Requirement: Echo every line of the listing below without changing anything. Leave the pictures out of your answer.

Stored items:
>> BEGIN
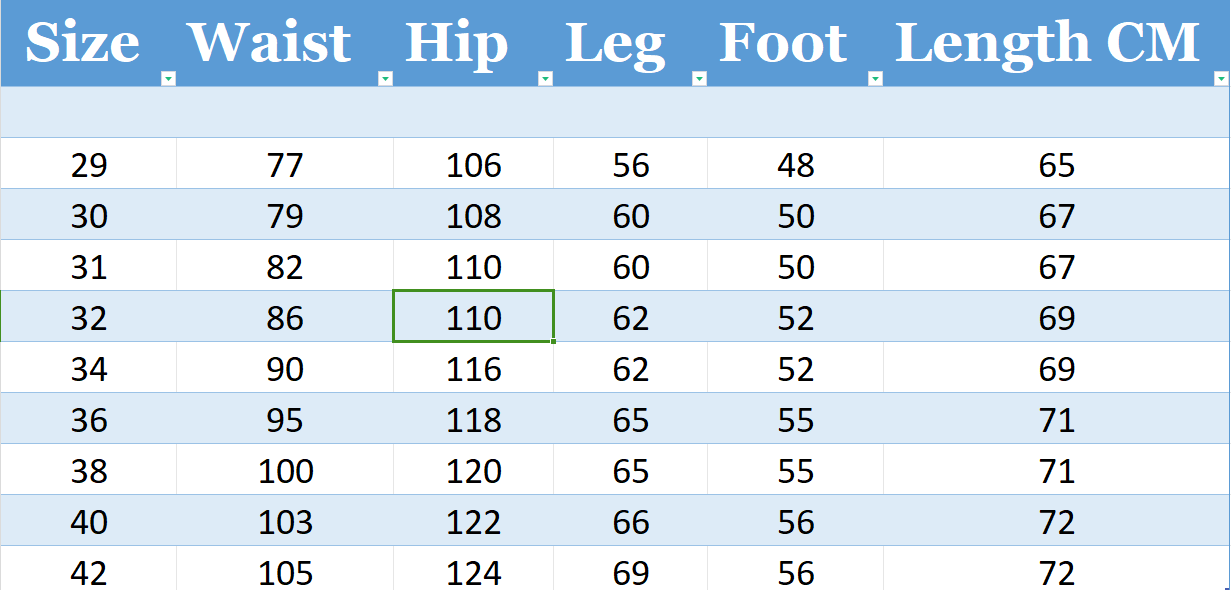Image resolution: width=1231 pixels, height=590 pixels.
Task: Open the Size column filter dropdown
Action: click(168, 79)
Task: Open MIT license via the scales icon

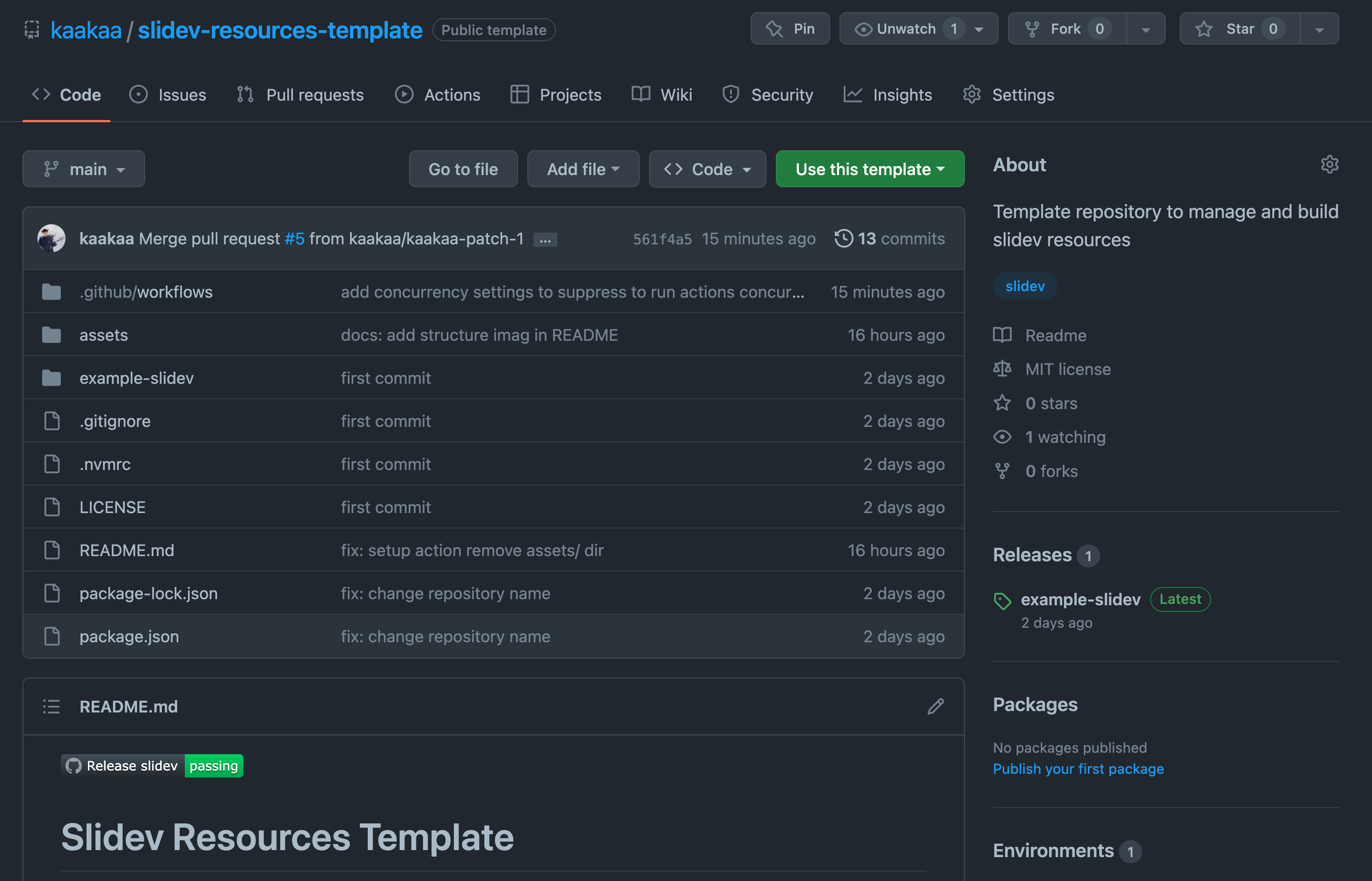Action: point(1002,369)
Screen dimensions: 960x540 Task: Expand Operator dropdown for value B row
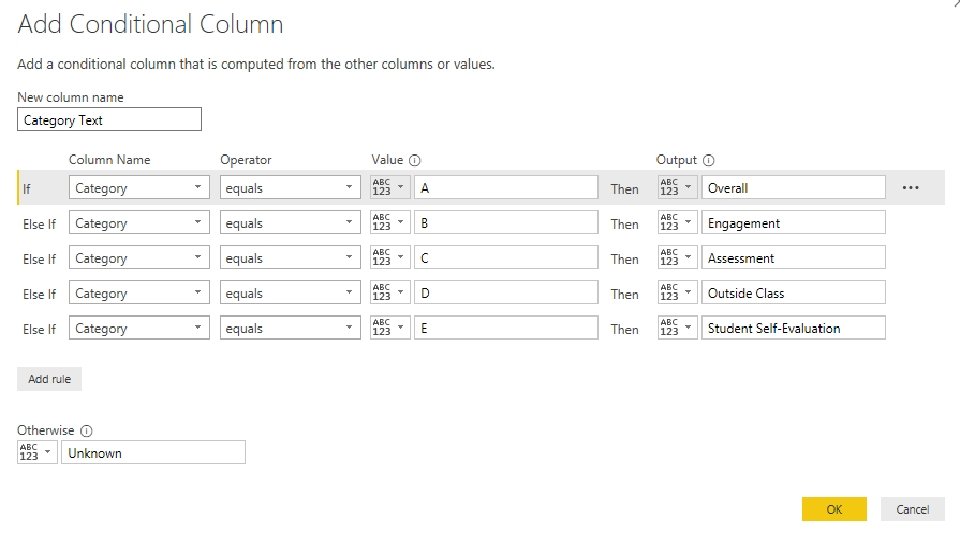point(290,223)
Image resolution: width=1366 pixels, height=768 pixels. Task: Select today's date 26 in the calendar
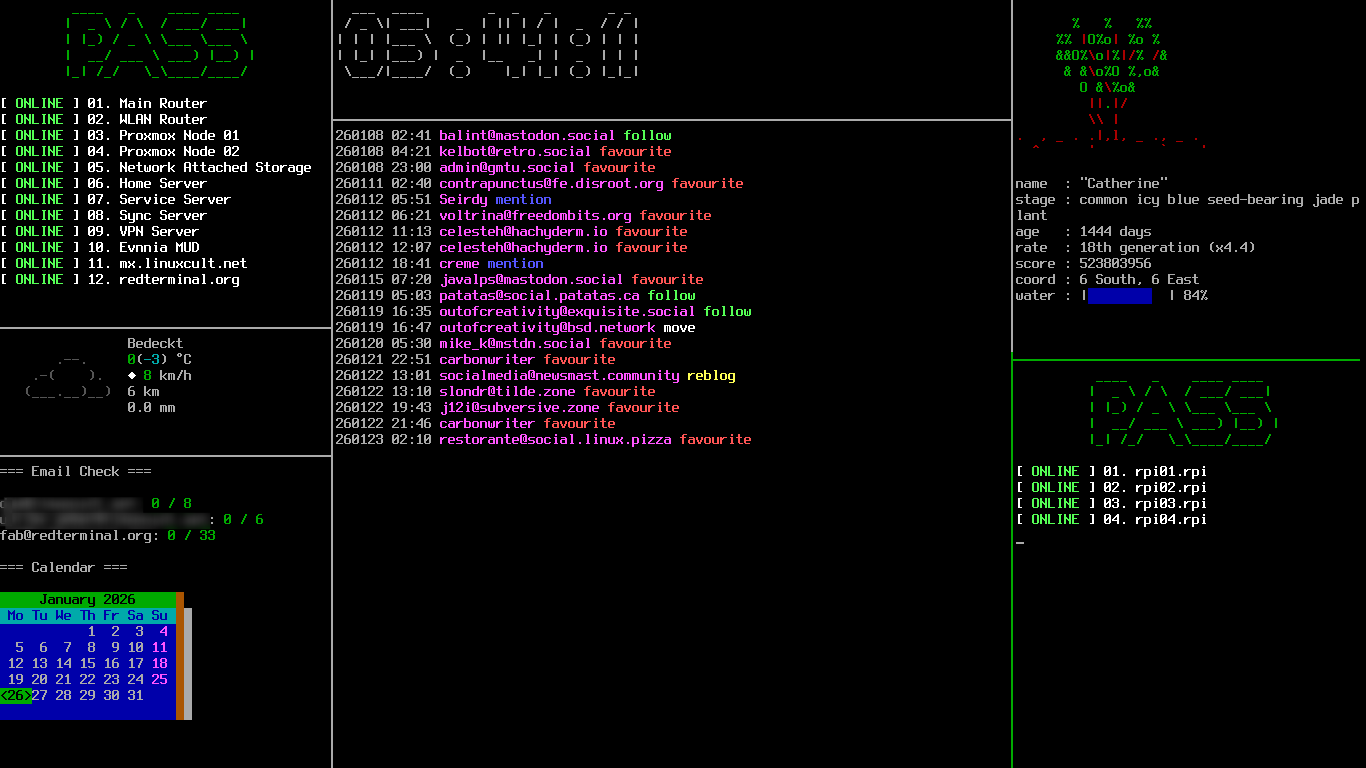click(x=16, y=696)
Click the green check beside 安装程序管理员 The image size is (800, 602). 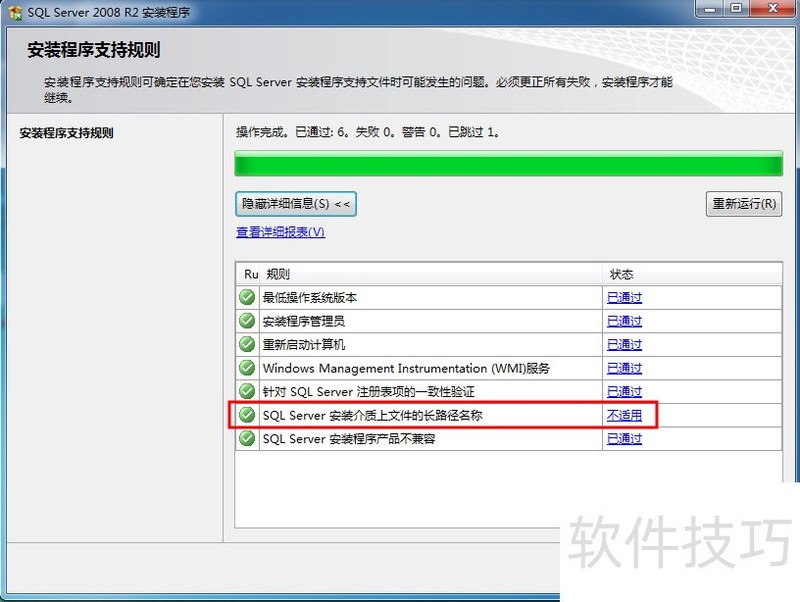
>> END
Answer below:
Image resolution: width=1231 pixels, height=590 pixels.
Task: Open the Size column filter dropdown
Action: click(168, 79)
Task: Open MIT license via the scales icon

Action: point(1002,369)
Screen dimensions: 960x540 Task: Expand Operator dropdown for value B row
point(290,223)
Image resolution: width=1366 pixels, height=768 pixels. Task: Select today's date 26 in the calendar
click(x=16, y=696)
Click the green check beside 安装程序管理员 The image size is (800, 602). 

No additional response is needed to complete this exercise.